No echemos a Dios la culpa de lo que los seres humanos hemos provocado. En Honduras ha quedado confirmado que los desastres ocurren porque se combinan casi de manera perversa fenómenos naturales con la falta de previsión de los seres humanos, especialmente los que tienen responsabilidades en los gobiernos centrales y en los gobiernos locales. Honduras y Centroamérica somos una región que no está preparada para hacer frente a tormentas, huracanes o terremotos, porque somos una típica sociedad vulnerable, puesto que se encuentra predispuesta física, social, económica y política a sufrir daños o pérdidas en el momento de materializarse un terremoto, un huracán o una tormenta tropical.
No depositemos en Dios lo que es responsabilidad humana. La experiencia nos dice que ningún desastre tras un fenómeno natural está desvinculado de las decisiones políticas y económicas de las sociedades. En el caso de Honduras los desastres forman parte del paisaje de la deteriorada vida de la población, y golpean de frente y casi exclusivamente a los sectores que en asuntos de distribución de los bienes llevan la peor parte.
La vulnerabilidad aumenta mientras aumenta la pobreza, y cuando se hace uso indiscriminado o se manipulan sin control los bienes naturales y el medio ambiente. Nos toca luchar porque se revierta el desequilibrio que se ha dado en la naturaleza y que pone en peligro el planeta entero.
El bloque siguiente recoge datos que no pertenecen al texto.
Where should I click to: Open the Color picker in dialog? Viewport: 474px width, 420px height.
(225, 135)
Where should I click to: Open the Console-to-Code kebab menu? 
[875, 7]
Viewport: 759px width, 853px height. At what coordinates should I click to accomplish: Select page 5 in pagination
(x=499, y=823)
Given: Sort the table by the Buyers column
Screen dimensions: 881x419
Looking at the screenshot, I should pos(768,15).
Viene muy bien recordar las orientaciones de la Doctrina Social de la Iglesia, la cual nos dice lo siguiente: “Nadie puede disponer arbitrariamente de la tierra y sus recursos, sometiéndola sin reservas a su voluntad, como si ella no tuviese una fisonomía propia y un destino anterior dados por Dios, y que la persona puede desarrollar ciertamente, pero que no debe traicionar”.
En lugar de colaborar con Dios en la obra de la creación, orientamos nuestro quehacer en la destrucción y deterioro del medio ambiente, al final suplantamos a Dios y con ello provocamos la rebelión de la naturaleza, que es justamente lo que observamos y sufrimos en tiempos de inundaciones o de sequías. La naturaleza se rebela en contra de la acción destructora de nosotros como seres humanos.
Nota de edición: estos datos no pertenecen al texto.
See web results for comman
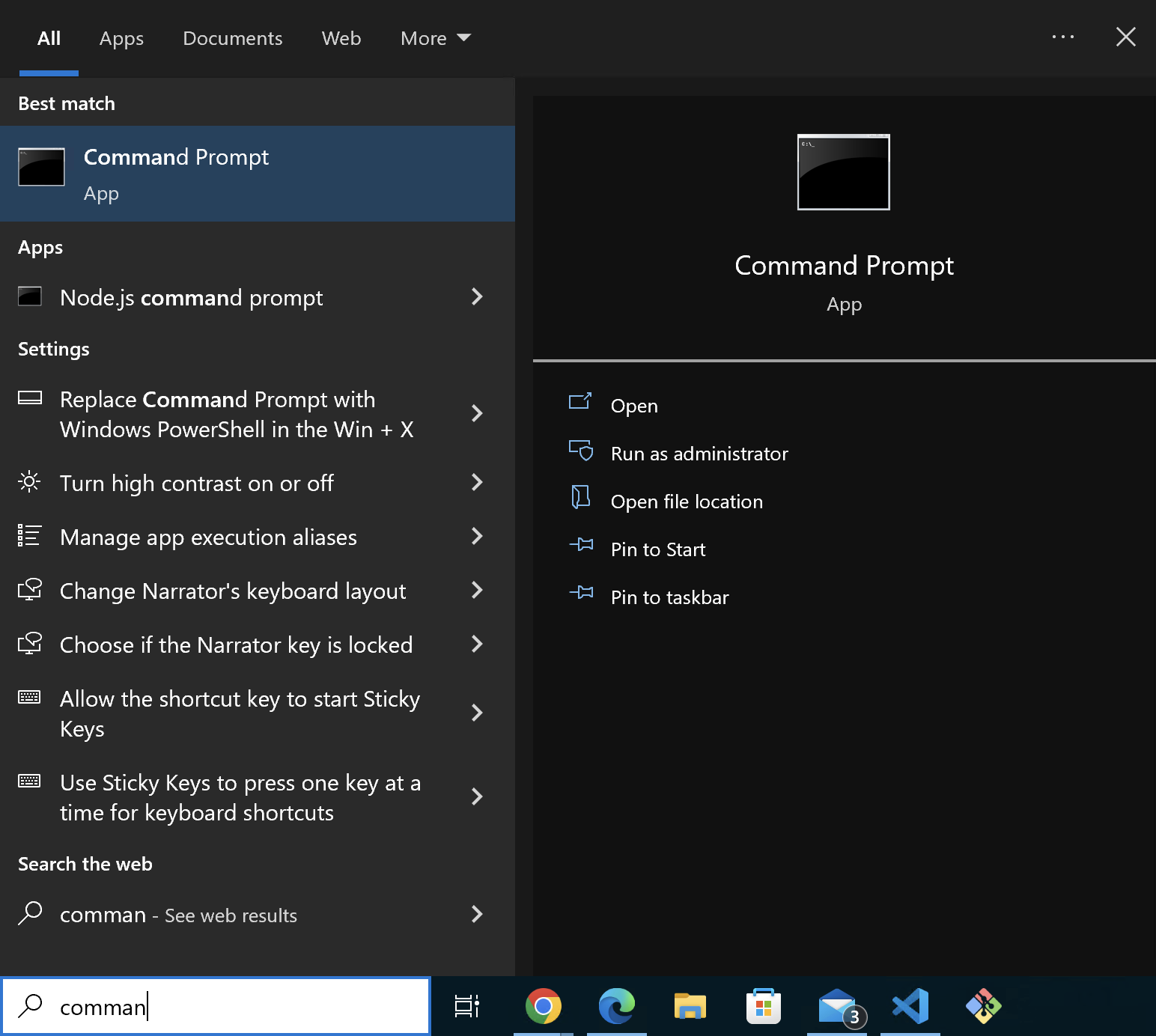Viewport: 1156px width, 1036px height. pos(177,914)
El desafío que debía unirnos a todos los sectores de la sociedad es la de reconstruir nuestro hogar común, ese ambiente, ese pedazo de planeta que nos toca cuidar. Concluimos con un rotundo Sí a un sistema que rehaga las relaciones entre los seres humanos, el ambiente y la naturaleza, que respetemos los derechos de la madre tierra así como hemos de respetar los derechos humanos. La tierra es nuestra casa común, y hemos de colaborar para que esta casa obra creadora de Dios sea sacramento de la presencia amorosa del Dios que nos regala la Vida.
El tiempo actual es oportuno para defender el medioambiente y los bienes naturales, tiempo para que la población asuma para su defensa y de aunar esfuerzos públicos y privados para evitar y reducir los desastres. En esta tarea ningún esfuerzo está demás, por mínimo que éste sea.
El camino lo van trazando muchas comunidades en distintas zonas del país. La lucha por el medio ambiente es un formidable signo de nuestros tiempos, y se abre como oportunidad para redefinir nuestra fe en Dios, la misión de la Iglesia y la identidad del movimiento social y popular, en el marco de la lucha mayor de construir un modelo social, ambiental, político y económico que desarrolle las capacidades humanas y ambientales para que los fenómenos naturales en lugar de ser una amenaza y sinónimo de desastres sean oportunidades para crecer en solidaridad e identidad como pueblos. Y así descubrir que cuando cuidamos la naturaleza, disminuyen los desastres y emerge el brillo de la Gloria de Dios.